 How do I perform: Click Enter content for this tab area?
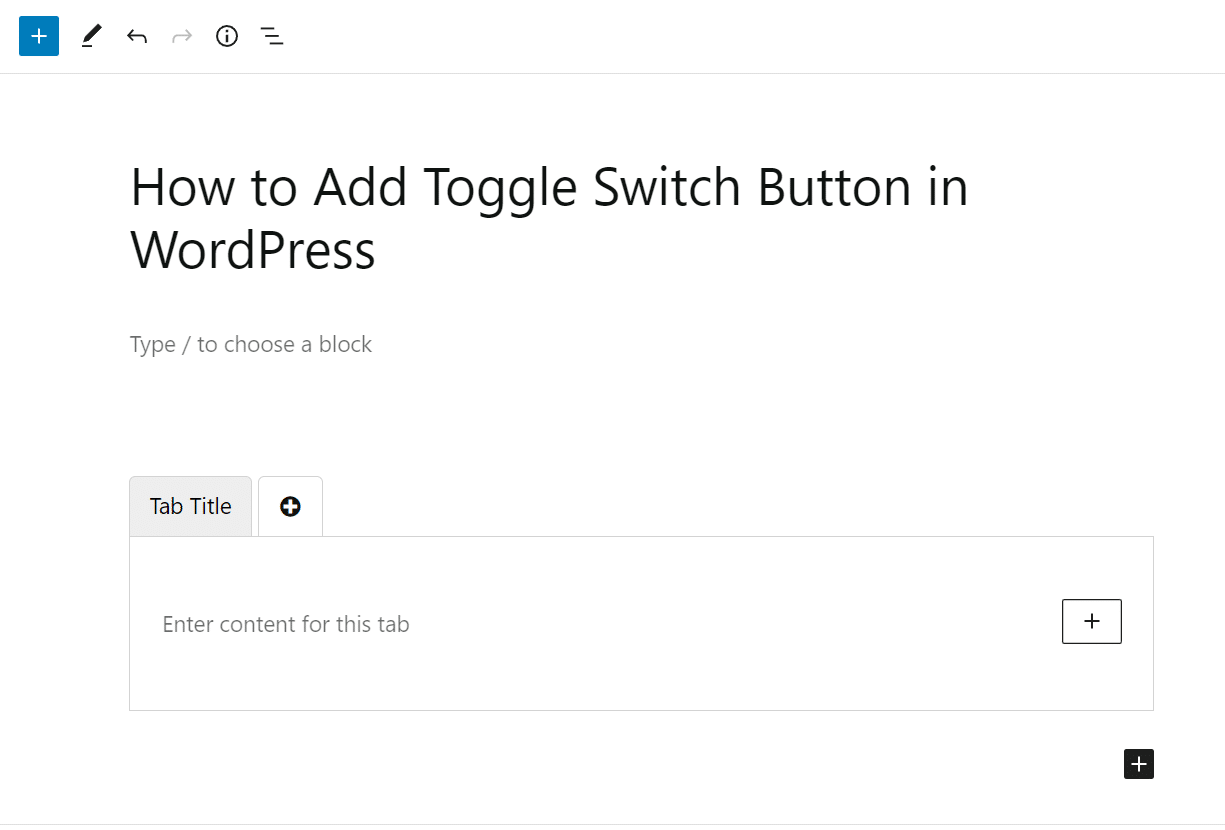[286, 623]
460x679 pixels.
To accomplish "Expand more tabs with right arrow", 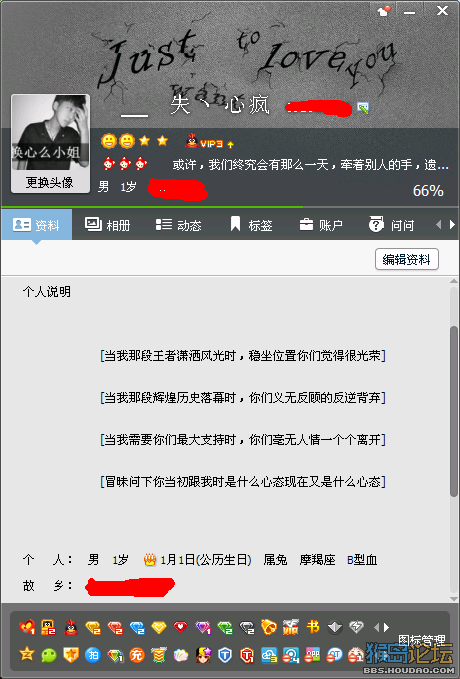I will 452,225.
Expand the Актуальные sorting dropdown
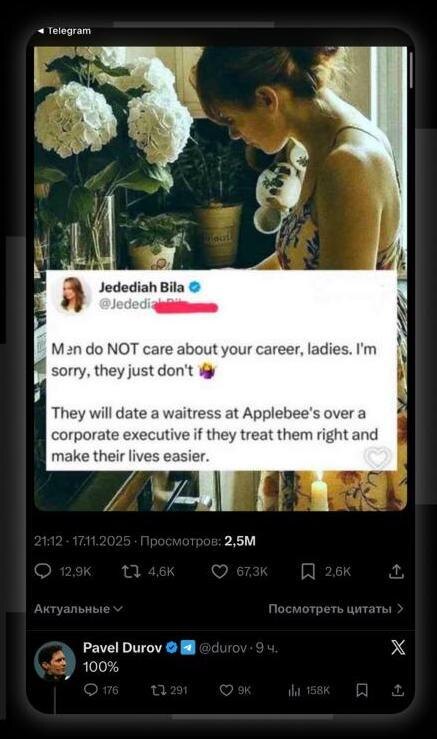The width and height of the screenshot is (437, 739). point(78,608)
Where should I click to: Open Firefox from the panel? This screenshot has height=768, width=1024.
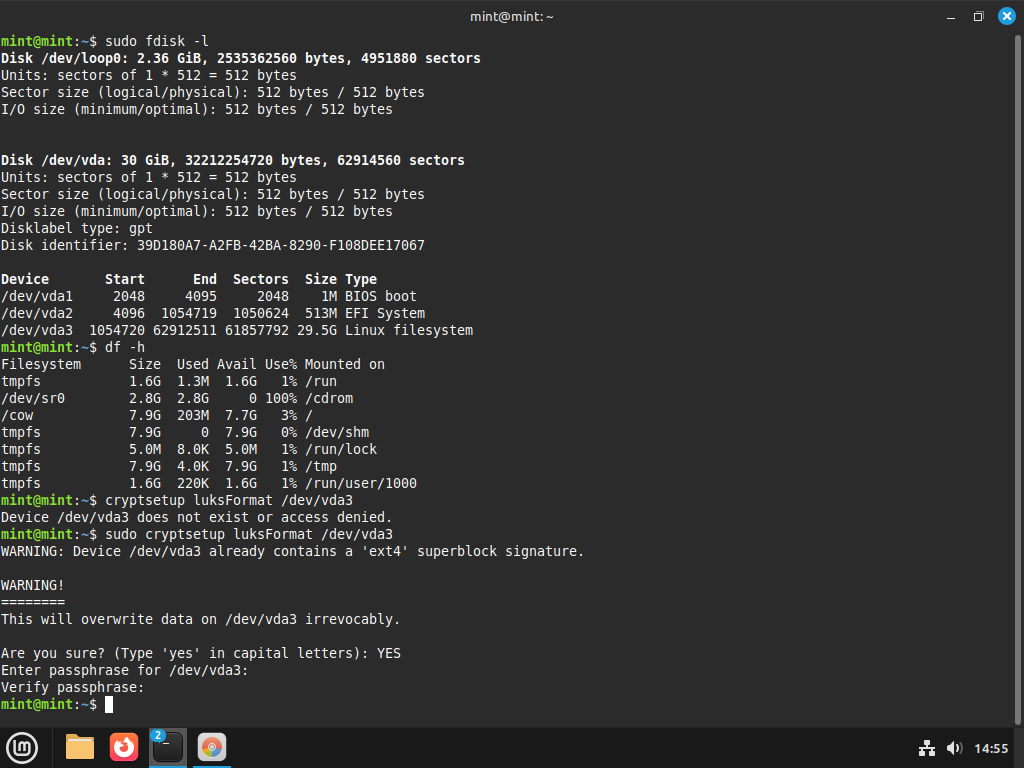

^^^^^^^^^^^^^^^^

> _Your task_
The lines from the one containing "Expand the Актуальные sorting dropdown" through the last line above are to be repeated exactly, and only those. Any pictures must be left out.

> _Problem solution_
Expand the Актуальные sorting dropdown
The width and height of the screenshot is (437, 739). point(78,608)
Where should I click to: Open Firefox from the panel? This screenshot has height=768, width=1024.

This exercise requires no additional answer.